DOCUMENT EXCERPT:
▼▼▼
Olivia Paige West, Casting Associate at Tara Rubin Casting

“Every audition is a building block to getting to know you. To think about you for this show or other projects, it matters to show up”

Merri Sugarman, Casting Director at Tara Rubin Casting

“When singing material from your own book of music during an audition or open call setting, choosing a cut of music where you are singing to someone is often a more engaging choice for me to watch than a piece where you are singing about someone/something. 16-32 bar cuts in an open call setting can be tricky — trying to fit everything in that you want to showcase — but, choosing a song that has an active conversation can be a strong place to start. Seeing each artist’s individual point of view, no matter what song they choose to perform, is what makes me lean in and want to know more.”

Frankie Ramirez, Casting Associate at Tara Rubin Casting

Rejection is an integral aspect of the audition process, and equally crucial is receiving constructive feedback. Casting directors serve as advocates for performers; their goal is for you to succeed because your success contributes to the overall success of the production.

“For younger artists, it’s especially important not to get defeated by rejection. We may have a session with the creative team where we can show only 15 people, so that only allows us to call back a handful of actors. It’s important to know that while we’re casting for a specific show, you may be best suited for another production that is down the line and we make note of that.”
▲▲▲
WORK INSTRUCTIONS:
**1.** In the casting advice, why should younger artists not be discouraged by rejection? Answer in one to three sentences.
**2.** Write the next part of the casting advice, following on from its final quoted remark.

RECORDS SUPPLIED:
▼▼▼
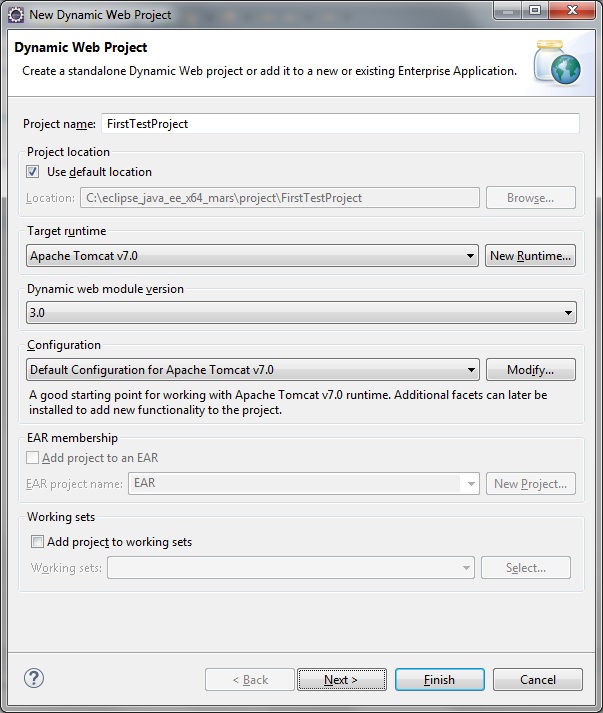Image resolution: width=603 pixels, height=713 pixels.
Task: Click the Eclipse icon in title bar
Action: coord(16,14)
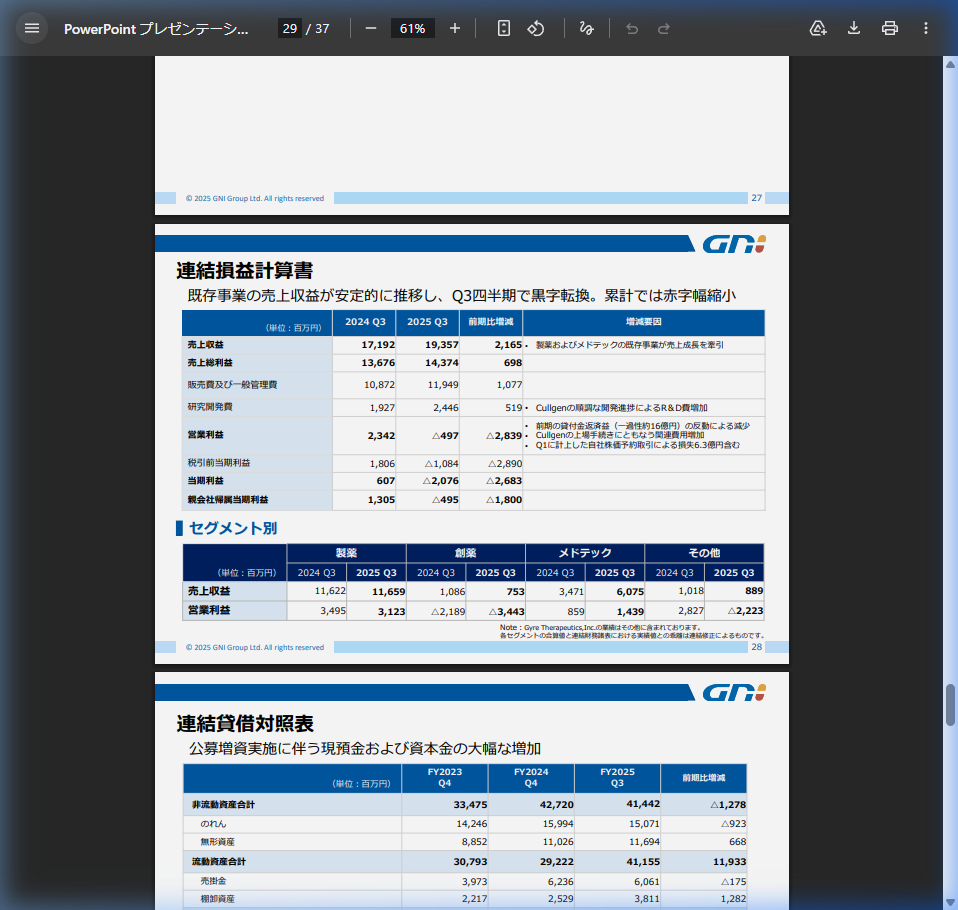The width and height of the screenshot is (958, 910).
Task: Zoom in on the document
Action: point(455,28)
▲▲▲
▼▼▼
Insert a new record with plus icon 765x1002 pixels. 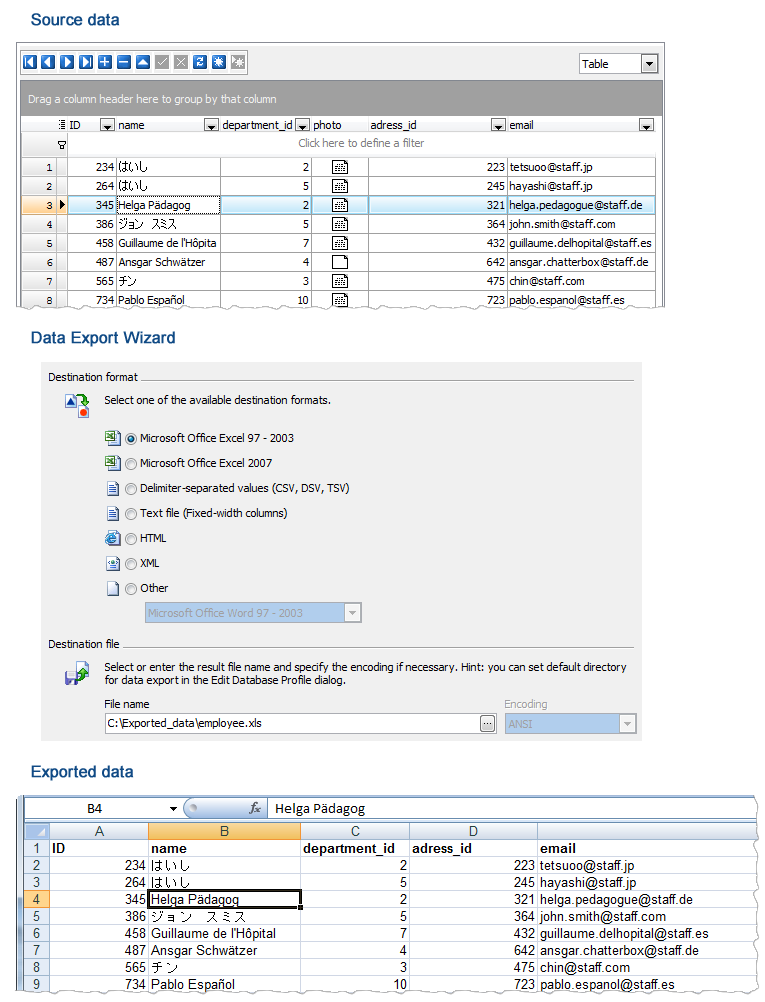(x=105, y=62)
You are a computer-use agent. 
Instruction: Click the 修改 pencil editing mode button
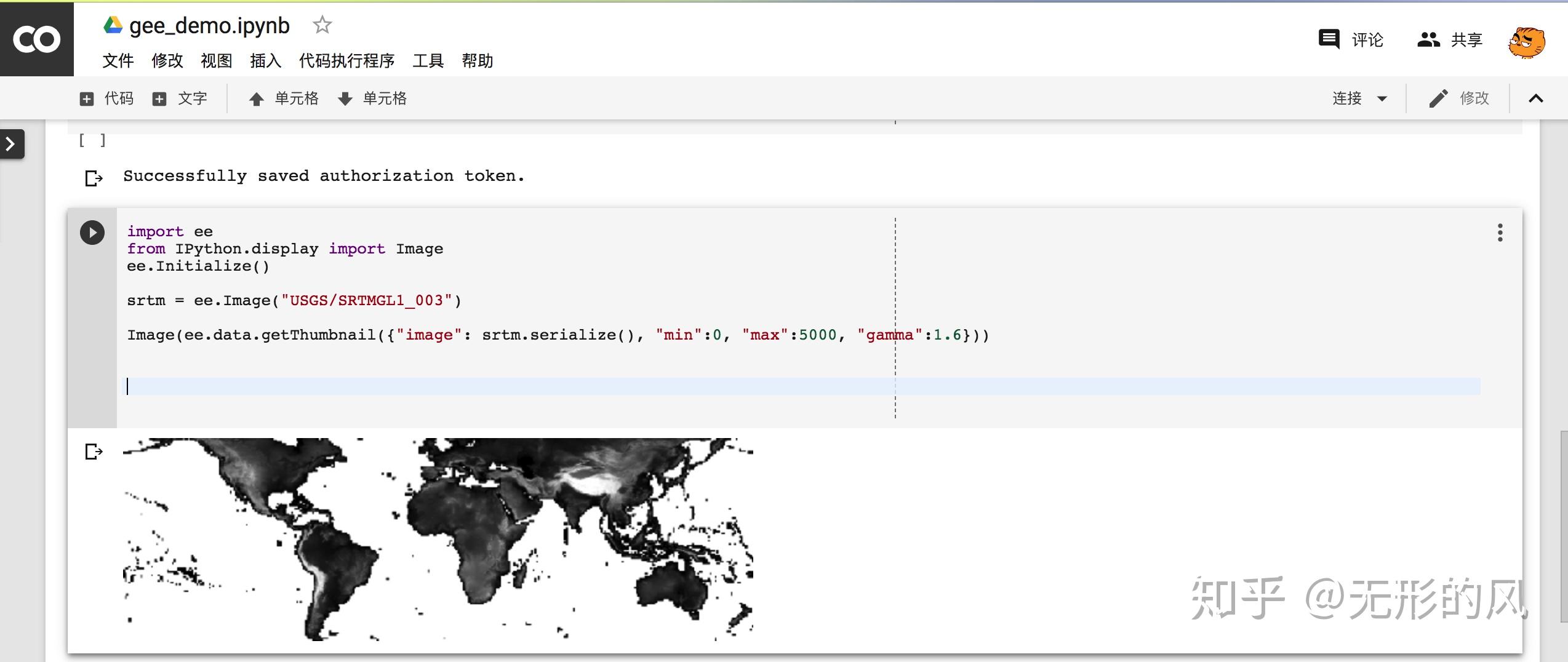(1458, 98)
▲▲▲
▼▼▼
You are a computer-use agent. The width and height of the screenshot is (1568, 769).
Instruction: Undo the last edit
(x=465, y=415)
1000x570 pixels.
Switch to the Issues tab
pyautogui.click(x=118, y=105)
▲▲▲
RESULTS IN ORDER:
**1.** A session with the creative team may allow showing only 15 people, so only a handful of actors can be called back. Even when casting for one show, the casting team notes when an actor might be best suited for a later production.

**2.**
Peter Van Dam, Casting Director at Tara Rubin Casting

How important is Social Media for Artists?

Social media can serve as a valuable tool for artists and actors, often regarded as their calling card. When used strategically, actors can leverage social media to share crucial information with casting directors, effectively showcasing their skills and talents.

“Social Media is one tool we may use during the casting process. Instagram and Facebook are helpful ways for us to get quick information on someone’s whereabouts in the world or what they’ve been up to recently, especially, for example, if someone has been out of New York on tour or on a cruise contract.”

Kevin Metzger-Timson, Casting Director at Tara Rubin Casting

A website can serve as an even more potent asset for artists and performers. Olivia Paige West, a casting professional at Tara Rubin Casting, emphasizes the importance of accessibility and contact information on a website. She suggests that even a simple landing page showcasing the artist’s work or contact details can provide a significant advantage, demonstrating how technology can be leveraged by artists to stand out.

“Having contact information easily accessible is super important. The amount of times we have had to reach out to actors via their social media pages to obtain information is all too common.”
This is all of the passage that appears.